I’ve only injured myself once in 38 years of yoga practice. It happened when a teaching colleague told me my Headstand (Sirsasana) was incorrect because I was putting more weight on my arms than on my head.
I was a novice student, only four years into my yoga practice. I knew my neck was not very strong due to a whiplash injury, but I decided to trust the teacher instead of my own intuition. I equalized the weight between my head and arms and stayed in Headstand for about five minutes. It didn’t feel very good at the time, but I was more concerned with doing it “right” than with how it felt.
For six months after that “correct” Headstand, I experienced constant headaches, stabbing on the inside of my left scapula and neck pain. After lots of acupuncture, chiropractic and deep tissue treatments—and six months of not doing any headstands or shoulderstands—things got back to normal.
Perhaps the teacher could have worded her comment differently, less judgmentally.

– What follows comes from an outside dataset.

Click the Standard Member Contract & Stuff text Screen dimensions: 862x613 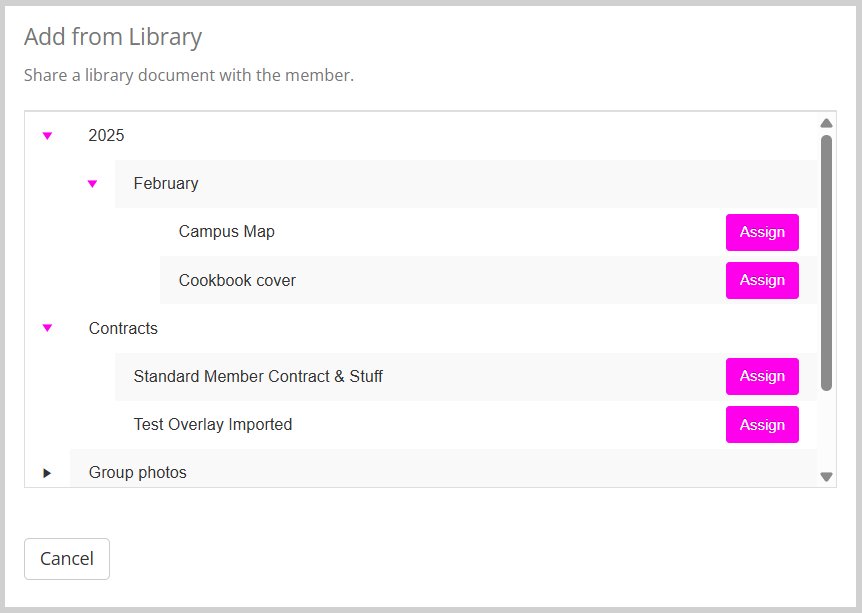pyautogui.click(x=258, y=376)
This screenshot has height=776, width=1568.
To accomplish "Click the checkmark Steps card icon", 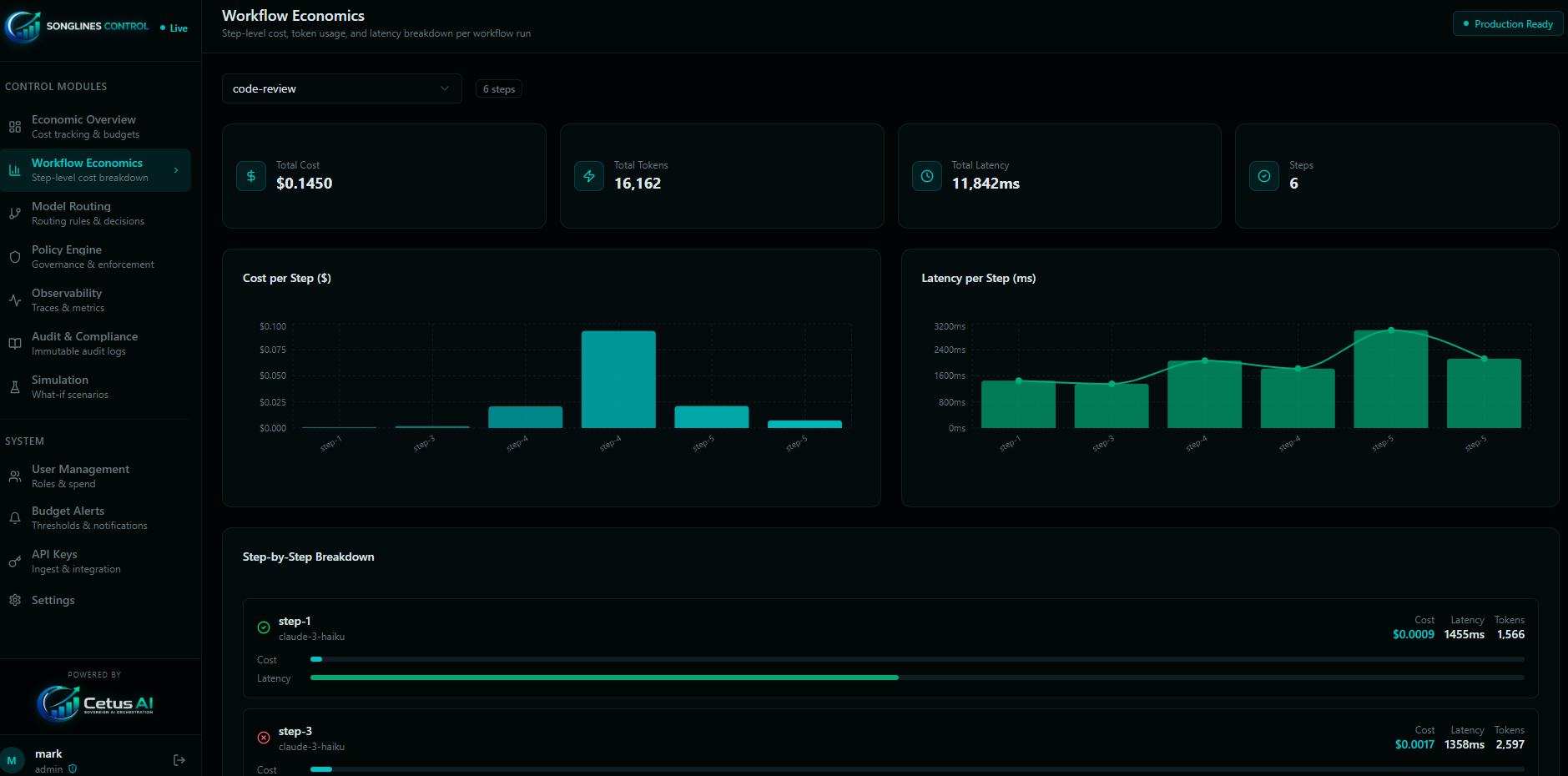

But the truth is, it is my reaction to her comment that caused the injury. Being a novice yogi, I was still very much concerned with accomplishing poses, and doing them “right.” I ignored the cues my body was giving me in favor of doing what I thought would impress the teacher.
As a teacher, I learned from this experience that the most important thing I can do is to empower my students to trust themselves. We can’t know exactly what’s going on in another person’s body. We can observe and see where a student’s alignment lacks continuity—where they might be stretching or pushing harder in one area than another. But we can’t feel what a student is feeling.
For this reason, we need to teach our students the most useful tool for their safety and for their continuing evolution as yoga practitioners: mindfulness. How do we do this? Well, first, we have to practice mindfulness ourselves—as a daily discipline, with intention and commitment. It’s not as easy as it sounds.
The fallback position for most of us is for our minds to be off in past or future thinking. This is not bad or wrong; it’s just what our minds have always done. The momentum is very strong. And here’s reality: If our minds are focused on what we think a pose “should” be instead of what is actually true in our own bodies in this moment’s pose, we are more likely to hurt ourselves.
Mindful Yoga: Asana is a Process
One way I like to teach and practice mindful yoga, is to teach each pose as a process rather than a set form. Instead of thinking of the picture-perfect Yoga Journal cover pose as the asana, my asana actually starts with the seed of the pose—the intention to move into a pose. As I teach and practice, I’m aware of each movement associated with setting up our bodies to move into a pose, the actual moment-to-moment process of moving into it. Once students are in the pose, I invite them to be aware of the constant, fluid changes in the body as a pose is “held,” and the moment-to-moment process of moving our of the pose. Then, I take a moment in a neutral position—Tadasana (Mountain Pose), Dandasana (Seated Staff Pose), Savasana (Relaxation Pose), depending on whether the previous pose was standing, sitting or lying down—to feel what happened.
No part of this process is more important than any other part. In mindful yoga practice, each moment of each asana is an opportunity for full expression, no matter what part of the asana we are practicing—beginning, middle or end. In this way, students learn to feel—and more importantly, trust—their own experiences, and to begin to let go of the idea of a pose as a form that needs to be “nailed.”